Strategien gegen den Strom der Armutsflüchtlinge

Mit Beklemmung und Hilflosigkeit verfolgen wir täglich das Drama der Flüchtlingsströme am Mittelmeer. Selbst erfahrene Experten sind bezüglich konkreter Lösungen beinahe hilflos. Man müsse die gescheiterten Staaten in Afrika stabilisieren, wird häufig gefordert – aber wie? Oder man müsse den Armutsflüchtlingen in ihrem Herkunftsland eine wirtschaftliche Perspektive geben – aber wodurch?

Tunesien ist in Afrika ein relativ reiches Land und verfügt über eine stabilisierte Regierung. Aber auch dort gibt es einen durch Armut bedingten Auswanderungsdruck. Die Hälfte der Bevölkerung ist unter 28, ähnlich wie in ganz Nordafrika. 70 Prozent der jungen Tunesier machen einen maturitätsähnlichen Schulabschluss, mehr als ein Drittel erwirbt ein Universitätsdiplom. Eine Berufslehre mit betrieblichem Praxiserwerb existiert nur ganz marginal.

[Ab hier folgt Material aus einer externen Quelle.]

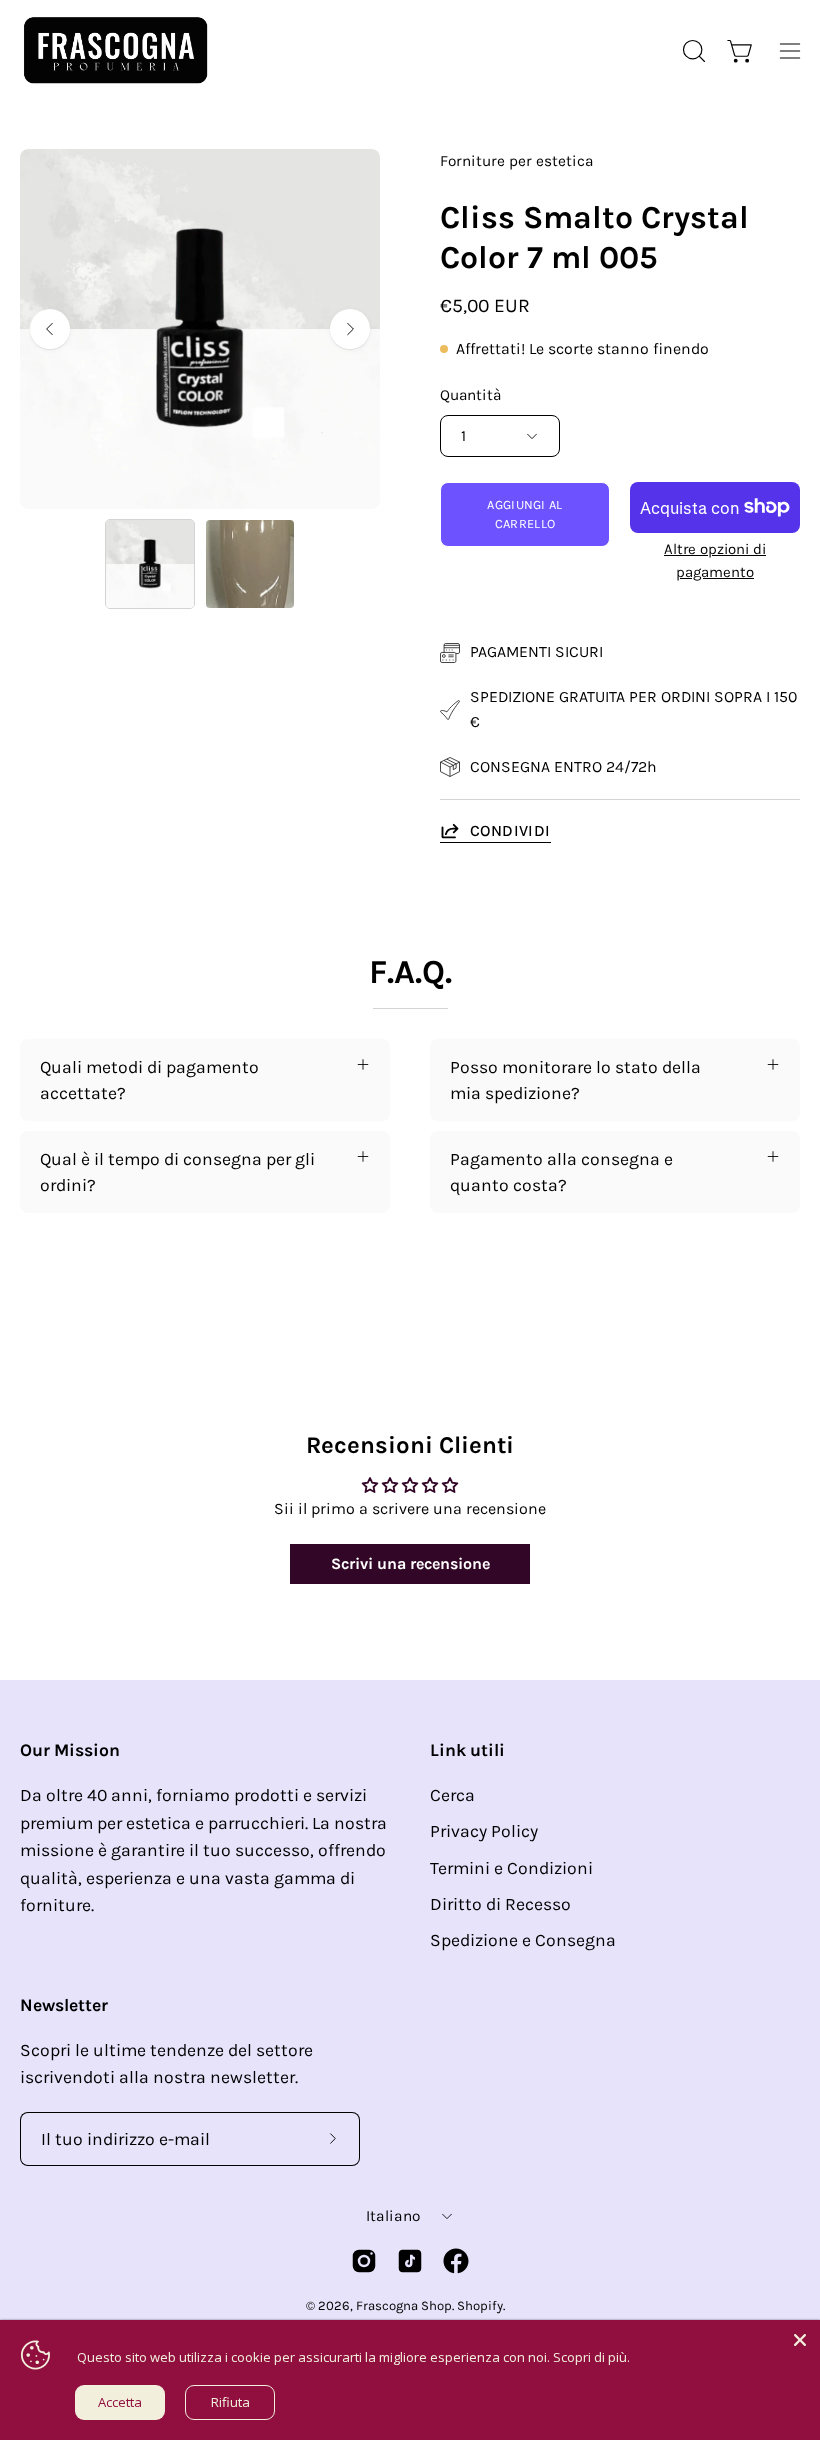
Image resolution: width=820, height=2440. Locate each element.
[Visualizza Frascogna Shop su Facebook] (456, 2261)
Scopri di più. (591, 2357)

Derzeit gibt es in Tunesien 350 000 arbeitslose Universitätsdiplomierte, die sogenannten «Chômeurs diplomés». Viele schlagen sich als frustrierte Gelegenheitsarbeiter in Hotels, mit Taxidiensten und auf arabischen Märkten durch. 140 000 Uniabgänger sind ganz erwerbslos. Die Unternehmer sagen, sie seien nach der Universität nicht brauchbar. Eigentlich möchten sie nach Europa abhauen. Im Gegensatz zum Nachbarland Libyen werden sie aber daran gehindert.

Tunesien ist, wie alle frankofonen Entwicklungsländer, Opfer des französischen Bildungssystems: Nur vollschulische Bildung zählt. Nur wer über ein Baccalauréat (Maturität) verfügt, gilt etwas. Praxisorientierte, handwerkliche Berufe haben ein soziales Stigma, sie sind reserviert für die untersten Schichten. Frankreich selber leidet deshalb an einer dramatischen Deindustrialisierung: Nur noch 11 Prozent der Beschäftigten sind in Frankreich in der Industrie tätig – halb so viel wie in der Schweiz und in Deutschland. Frankreich steckt in der Akademisierungsfalle. Vor drei Jahren hat die Schweiz unter dem Zwang der tunesischen Flüchtlingsströme eine Migrationspartnerschaft mit Tunesien begonnen. Der Schweizer Sonderbotschafter Eduard Gnesa reiste mehrmals nach Tunesien, Bundesrätin Simonetta Sommaruga als treibende Kraft besuchte letztes Jahr mit ihm die dortigen Schweizer Projekte. Resultat dieser konstruktiven Reisediplomatie ist ein heute funktionierendes Migrationsabkommen, das auch vorsieht, dass abgewiesene tunesische Asylbewerber nach Tunesien zurückgebracht werden. Als Gegenleistung finanziert die Schweiz mehrere Projekte zur Integration der arbeitslosen Jugendlichen. Denn Jugendarbeitslosigkeit ist das soziale Problem Nummer eins.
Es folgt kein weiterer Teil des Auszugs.